Todo esto es muy loco. Como esas pesadillas desasosegantes que parecen una broma pero cuyo final feliz tiene como conclusión tu cabeza clavada en una pica. He escuchado al presidente del Cabildo de Gran Canaria, Antonio Morales, garantizar que las islas pueden convertirse en los próximos meses en "un destino turístico seguro" y casi sin solución de continuidad advertir que en breve las corporaciones locales se quedarán sin un euro para mantener los servicios municipales e incluso pagar las nóminas de los funcionarios. No elijo al señor Morales porque sea original en esta esquizofrenia sino, por el contrario, porque es muy representativo. En esta fantasía la pandemia es una dolorosa herida, un engorro, una suprema molestia, pero en definitiva algo manejable: podremos convivir indefinidamente con el coronavirus si llevamos mascarilla y nos lavamos concienzudamente las manos, a ser posible con jabón Lagarto. Llegarán alemanes e ingleses sanos como manzanas, les tomaremos en el aeropuerto la temperatura rectal, se bañarán en las playas y se emborracharán en los bares siguiendo normas de distanciamiento social y los despediremos con el souvenir de una mascarilla de hoja de platanera. Mientras tanto invertiremos en nanotecnología, energías renovables y nísperos y leche de cabra para alcanzar la soberanía alimentaria. Esta utopía portátil y de emergencia, una tranquilizadora chafarmejada entre Juan Antonio Suances y Steve Jobs, es uno de ingredientes de la fantasía narrativa de la clase política canaria y más específicamente (como es obvio) de los que actualmente gestionan los asuntos públicos. Su función no es mentir, no es engañar, no es estafar, sino encontrar un relato que nos permita eludir la puñetera realidad. Lo que nos amenaza, lo que está reventando las costuras sociales, el desempleo y el miedo, la incertidumbre que nos llena los pulmones, el resto que no puede asumirse: eso es lo real y eso es lo que debe evitarse en los discursos públicos por quienes compiten en el mercado electoral.

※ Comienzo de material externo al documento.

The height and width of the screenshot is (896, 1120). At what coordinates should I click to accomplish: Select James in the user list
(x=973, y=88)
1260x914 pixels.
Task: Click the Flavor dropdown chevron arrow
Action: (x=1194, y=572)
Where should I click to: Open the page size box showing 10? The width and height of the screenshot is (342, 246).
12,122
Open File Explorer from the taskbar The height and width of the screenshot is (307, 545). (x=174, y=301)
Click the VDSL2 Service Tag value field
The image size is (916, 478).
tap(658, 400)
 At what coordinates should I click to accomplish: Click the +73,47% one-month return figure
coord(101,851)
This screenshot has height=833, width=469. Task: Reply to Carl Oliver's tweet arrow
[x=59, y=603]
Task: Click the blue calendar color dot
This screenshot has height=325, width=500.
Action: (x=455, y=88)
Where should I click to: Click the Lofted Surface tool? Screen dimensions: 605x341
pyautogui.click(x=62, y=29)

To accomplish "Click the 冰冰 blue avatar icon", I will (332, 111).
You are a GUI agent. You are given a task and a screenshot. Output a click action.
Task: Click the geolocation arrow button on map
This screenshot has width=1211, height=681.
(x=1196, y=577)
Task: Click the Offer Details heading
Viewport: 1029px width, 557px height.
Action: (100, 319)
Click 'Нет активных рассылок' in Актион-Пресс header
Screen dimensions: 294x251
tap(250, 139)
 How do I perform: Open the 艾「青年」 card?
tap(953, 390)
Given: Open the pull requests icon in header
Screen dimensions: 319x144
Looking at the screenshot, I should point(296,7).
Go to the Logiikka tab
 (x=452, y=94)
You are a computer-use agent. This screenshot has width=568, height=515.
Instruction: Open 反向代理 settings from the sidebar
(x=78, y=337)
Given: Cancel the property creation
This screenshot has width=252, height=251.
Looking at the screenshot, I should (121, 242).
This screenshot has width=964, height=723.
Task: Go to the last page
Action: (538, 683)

Todos queremos volver a la normalidad, es decir, a lo que hacíamos antes: cuando tomar un cortado era un trámite automático, no un placer dionisiaco. "No quiere volver a la nueva normalidad, quiero la normalidad de siempre" ha dicho Rafael Nadal después de un ratito dedicado a la ontología. Lo que ocurre es que la normalidad de antes es en una parte sustancial, lo que impide cualquier normalidad satisfactoria ahora. Deseamos coger un avión como hace tres meses, pero precisamente la universalización de la aviación comercial es lo que hizo posible que un virus que hace medio siglo no hubiera salido de una remota provincia china comenzara a propagarse en Europa en pocas semanas. Las aglomeraciones de los últimos días, los bares repletos con terrazas petadas de clientes, los corredores y los ciclistas sin mascarilla, los nietos besando a las abuelas, las fiestas privadas en apartamentos hasta el amanecer, las bandadas de adolescentes surcando la noche entre risas. Ocurre que, pese al miedo, pese a los 27.000 muertos y los aplausos y eslóganes, nos creemos aproximadamente inmortales. Ocurre que nos hemos olvidado del todo que "somos interdependientes dentro de una biosfera donde cada ser vivo está conectado con todo lo demás", como escribe Jorge Riechmann. Ocurre que el individualismo más estúpido y desalmado está dispuesto a tomarse siempre la libertad de no tener libertad propia, sino costumbres mostrencas y adicciones estúpidas, y no respetar la libertad ajena. Muy loco.